11.1 - When Population Variances Are Equal

Let's start with the good news, namely that we've already done the dirty theoretical work in developing a hypothesis test for the difference in two population means \(\mu_1-\mu_2\) when we developed a \((1-\alpha)100\%\) confidence interval for the difference in two population means. Recall that if you have two independent samples from two normal distributions with equal variances \(\sigma^2_X=\sigma^2_Y=\sigma^2\), then:

\(T=\dfrac{(\bar{X}-\bar{Y})-(\mu_X-\mu_Y)}{S_p\sqrt{\dfrac{1}{n}+\dfrac{1}{m}}}\)

follows a \(t_{n+m-2}\) distribution where \(S^2_p\), the pooled sample variance:

\(S_p^2=\dfrac{(n-1)S^2_X+(m-1)S^2_Y}{n+m-2}\)

is an unbiased estimator of the common variance \(\sigma^2\). Therefore, if we're interested in testing the null hypothesis:

\(H_0:\mu_X-\mu_Y=0\) (or equivalently \(H_0:\mu_X=\mu_Y\))

against any of the alternative hypotheses:

\(H_A:\mu_X-\mu_Y \neq 0,\quad H_A:\mu_X-\mu_Y < 0,\text{ or }H_A:\mu_X-\mu_Y > 0\)

we can use the test statistic:

\(T=\dfrac{(\bar{X}-\bar{Y})-(\mu_X-\mu_Y)}{S_p\sqrt{\dfrac{1}{n}+\dfrac{1}{m}}}\)

and follow the standard hypothesis testing procedures. Let's take a look at an example.

Example 11-1 Section

A psychologist was interested in exploring whether or not male and female college students have different driving behaviors. There were several ways that she could quantify driving behaviors. She opted to focus on the fastest speed ever driven by an individual.
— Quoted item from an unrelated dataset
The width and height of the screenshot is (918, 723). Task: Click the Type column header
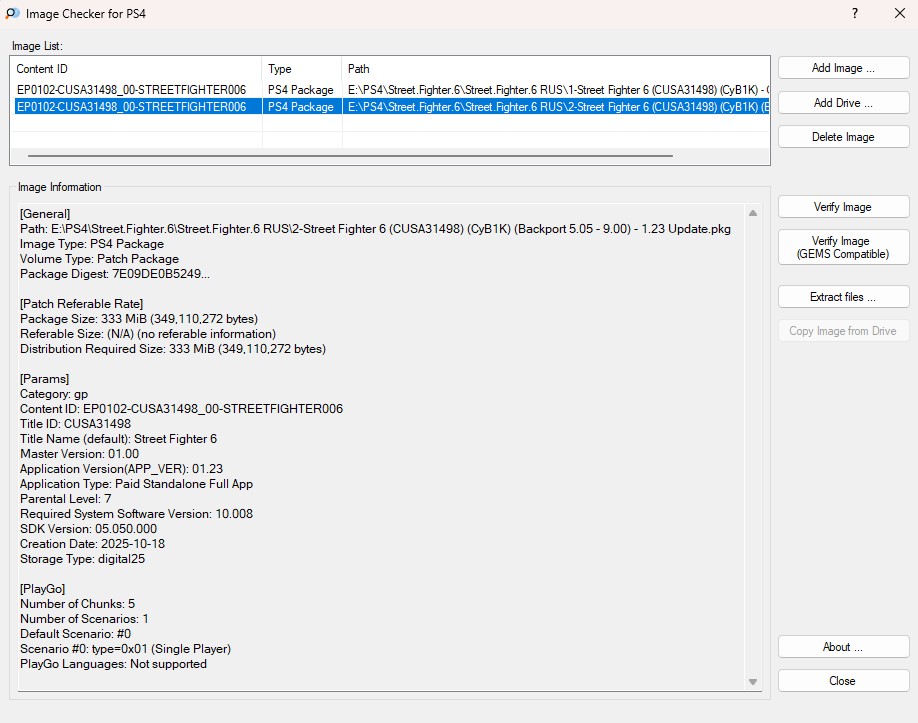(301, 69)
Therefore, the particular statistical question she framed was as follows:

Is the mean fastest speed driven by male college students different than the mean fastest speed driven by female college students?

She conducted a survey of a random \(n=34\) male college students and a random \(m=29\) female college students. Here is a descriptive summary of the results of her survey:

Males (X)	Females (Y)
\(n = 34\) \(\bar{x} = 105.5\) \(s_x = 20.1\)	\(m = 29\) \(\bar{y} = 90.9\) \(s_y = 12.2\)
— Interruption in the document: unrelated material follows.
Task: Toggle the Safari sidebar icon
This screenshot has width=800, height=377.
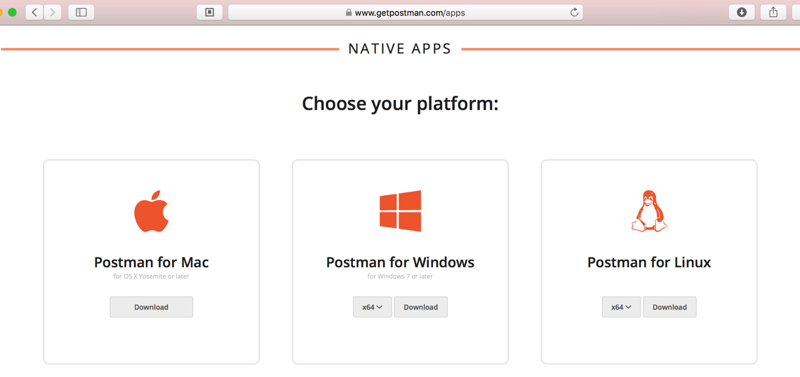Action: click(81, 12)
and here is a graphical summary of the data in the form of a dotplot:

Is there sufficient evidence at the \(\alpha=0.05\) level to conclude that the mean fastest speed driven by male college students differs from the mean fastest speed driven by female college students?

Answer

Because the observed standard deviations of the two samples are of similar magnitude, we'll assume that the population variances are equal. Let's also assume that the two populations of fastest speed driven for males and females are normally distributed. (We can confirm, or deny, such an assumption using a normal probability plot, but let's simplify our analysis for now.) The randomness of the two samples allows us to assume independence of the measurements as well.

Okay, assumptions all met, we can test the null hypothesis:

\(H_0:\mu_M-\mu_F=0\)

against the alternative hypothesis:

\(H_A:\mu_M-\mu_F \neq 0\)

using the test statistic:

\(t=\dfrac{(105.5-90.9)-0}{16.9 \sqrt{\dfrac{1}{34}+\dfrac{1}{29}}}=3.42\)

because, among other things, the pooled sample standard deviation is:

\(s_p=\sqrt{\dfrac{33(20.1^2)+28(12.2^2)}{61}}=16.9\)

The critical value approach tells us to reject the null hypothesis in favor of the alternative hypothesis if:

\(|t|\geq t_{\alpha/2,n+m-2}=t_{0.025,61}=1.9996\)

We reject the null hypothesis because the test statistic (\(t=3.42\)) falls in the rejection region:

There is sufficient evidence at the \(\alpha=0.05\) level to conclude that the average fastest speed driven by the population of male college students differs from the average fastest speed driven by the population of female college students.

Not surprisingly, the decision is the same using the \(p\)-value approach. The \(p\)-value is 0.0012:

\(P=2\times P(T_{61}>3.42)=2(0.0006)=0.0012\)

Therefore, because \(p=0.0012\le \alpha=0.05\), we reject the null hypothesis in favor of the alternative hypothesis. Again, we conclude that there is sufficient evidence at the \(\alpha=0.05\) level to conclude that the average fastest speed driven by the population of male college students differs from the average fastest speed driven by the population of female college students.

By the way, we'll see how to tell Minitab to conduct a two-sample t-test in a bit here, but in the meantime, this is what the output would look like:

Two-Sample T: For Fastest

Gender	N	Mean	StDev	SE Mean
1	34	105.5	20.1	3.4
2	29	90.9	12.2	2.3

Difference = mu (1) - mu (2)
Estimate for difference: 14.6085
95% CI for difference: (6.0630, 23.1540)
T-Test of difference = 0 (vs not =) : T-Value = 3.42 P-Value = 0.001 DF = 61
Both use Pooled StDev = 16.9066